The video decoding apparatus may further include a boundary filter for applying a smoothing filter to samples adjacent to boundaries between the predicted current lower block and other predicted lower blocks included in the upper block.

According to another aspect of an embodiment, a video encoding method includes determining reference samples of a current lower block included in an upper block, among samples adjacent to the upper block, determining an intra prediction mode of the current lower block, the intra prediction mode being optimized for the reference samples, determining a predicted value of a current sample included in the current lower block, by using the reference samples based on the intra prediction mode, and encoding the current lower block based on the predicted value, wherein the current sample included in the current lower block is excluded from reference samples of another lower block included in the upper block.

According to another aspect of an embodiment, a video encoding apparatus includes a reference sample determiner configured to determine reference samples of a current lower block included in an upper block, among samples adjacent to the upper block, an intra prediction mode determiner configured to determine an intra prediction mode of the current lower block, the intra prediction mode being optimized for the reference samples, a predictor configured to determine a predicted value of a current sample included in the current lower block, by using the reference samples based on the intra prediction mode, and an encoder for encoding the current lower block based on the predicted value, wherein the current sample included in the current lower block is excluded from reference samples of another lower block included in the upper block.

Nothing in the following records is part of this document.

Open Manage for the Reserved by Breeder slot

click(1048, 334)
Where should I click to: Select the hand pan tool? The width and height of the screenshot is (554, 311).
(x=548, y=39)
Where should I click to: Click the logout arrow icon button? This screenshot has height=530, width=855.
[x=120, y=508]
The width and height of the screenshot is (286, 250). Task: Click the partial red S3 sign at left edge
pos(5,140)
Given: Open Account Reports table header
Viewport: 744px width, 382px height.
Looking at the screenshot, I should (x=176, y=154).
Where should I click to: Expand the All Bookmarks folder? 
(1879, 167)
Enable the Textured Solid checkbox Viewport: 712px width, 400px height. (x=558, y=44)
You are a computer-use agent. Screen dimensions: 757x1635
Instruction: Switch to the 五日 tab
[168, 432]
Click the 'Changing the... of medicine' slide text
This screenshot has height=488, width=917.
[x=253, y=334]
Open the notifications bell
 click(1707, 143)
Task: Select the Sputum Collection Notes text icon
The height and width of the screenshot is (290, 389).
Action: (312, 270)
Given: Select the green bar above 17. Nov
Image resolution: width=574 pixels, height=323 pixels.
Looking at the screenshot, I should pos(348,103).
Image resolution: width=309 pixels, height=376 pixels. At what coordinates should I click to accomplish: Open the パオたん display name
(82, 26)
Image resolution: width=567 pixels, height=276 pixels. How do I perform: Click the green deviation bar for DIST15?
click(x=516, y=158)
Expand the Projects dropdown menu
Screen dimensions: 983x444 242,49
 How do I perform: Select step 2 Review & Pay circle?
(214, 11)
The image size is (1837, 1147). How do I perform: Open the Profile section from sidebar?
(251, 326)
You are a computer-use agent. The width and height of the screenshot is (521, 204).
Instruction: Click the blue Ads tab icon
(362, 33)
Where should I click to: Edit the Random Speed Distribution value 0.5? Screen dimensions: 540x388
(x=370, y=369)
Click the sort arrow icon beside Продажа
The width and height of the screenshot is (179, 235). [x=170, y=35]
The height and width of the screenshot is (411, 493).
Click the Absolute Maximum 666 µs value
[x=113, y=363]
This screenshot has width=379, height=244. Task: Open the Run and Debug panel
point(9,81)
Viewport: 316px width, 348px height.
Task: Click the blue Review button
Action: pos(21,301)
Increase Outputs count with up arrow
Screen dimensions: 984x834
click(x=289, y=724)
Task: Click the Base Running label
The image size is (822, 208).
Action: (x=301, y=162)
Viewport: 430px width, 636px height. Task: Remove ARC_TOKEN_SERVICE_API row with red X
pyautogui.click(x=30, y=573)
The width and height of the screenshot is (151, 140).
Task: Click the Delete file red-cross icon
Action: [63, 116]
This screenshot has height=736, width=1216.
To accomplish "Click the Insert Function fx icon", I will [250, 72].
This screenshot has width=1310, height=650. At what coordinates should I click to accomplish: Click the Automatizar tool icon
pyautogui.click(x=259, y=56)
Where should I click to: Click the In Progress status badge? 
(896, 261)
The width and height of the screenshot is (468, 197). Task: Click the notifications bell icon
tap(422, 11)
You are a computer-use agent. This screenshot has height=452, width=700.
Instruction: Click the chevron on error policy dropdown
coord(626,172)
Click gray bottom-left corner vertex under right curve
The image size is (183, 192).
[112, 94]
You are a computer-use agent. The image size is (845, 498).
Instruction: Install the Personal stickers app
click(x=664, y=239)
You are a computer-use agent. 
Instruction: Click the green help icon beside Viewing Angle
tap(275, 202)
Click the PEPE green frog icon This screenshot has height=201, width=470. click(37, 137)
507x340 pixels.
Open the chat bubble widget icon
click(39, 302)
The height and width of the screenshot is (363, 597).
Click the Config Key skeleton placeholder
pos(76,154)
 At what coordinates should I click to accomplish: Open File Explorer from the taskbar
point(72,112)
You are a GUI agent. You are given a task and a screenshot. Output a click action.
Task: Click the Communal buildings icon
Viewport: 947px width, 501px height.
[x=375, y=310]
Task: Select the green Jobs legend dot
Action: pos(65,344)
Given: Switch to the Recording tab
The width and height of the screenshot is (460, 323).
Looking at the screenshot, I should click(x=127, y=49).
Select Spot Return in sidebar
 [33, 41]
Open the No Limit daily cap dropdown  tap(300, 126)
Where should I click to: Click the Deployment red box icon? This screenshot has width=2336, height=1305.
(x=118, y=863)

According to another aspect of an embodiment, a computer-readable recording medium has recorded thereon a computer program for executing the video decoding method and the video encoding method.

Advantageous Effects of the Invention

Using samples adjacent to a coding unit, as reference samples, prediction units included in the coding unit may be predicted independently of and in parallel with each other. In addition, prediction of the prediction units may be performed independently of and in parallel with transformation of transformation units. Furthermore, the prediction units may have a variety of forms irrespective of the form of the transformation units.

Due to the above effects, video encoding/decoding efficiency is increased.

DESCRIPTION OF THE DRAWINGS

FIG. 1A illustrates a block diagram of a video encoding apparatus based on coding units having a tree structure, according to an embodiment.

FIG. 1B illustrates a block diagram of a video decoding apparatus based on coding units having a tree structure, according to an embodiment.

FIG. 2 illustrates a concept of coding units, according to an embodiment.

FIG. 3A illustrates a block diagram of a video encoder based on coding units, according to an embodiment.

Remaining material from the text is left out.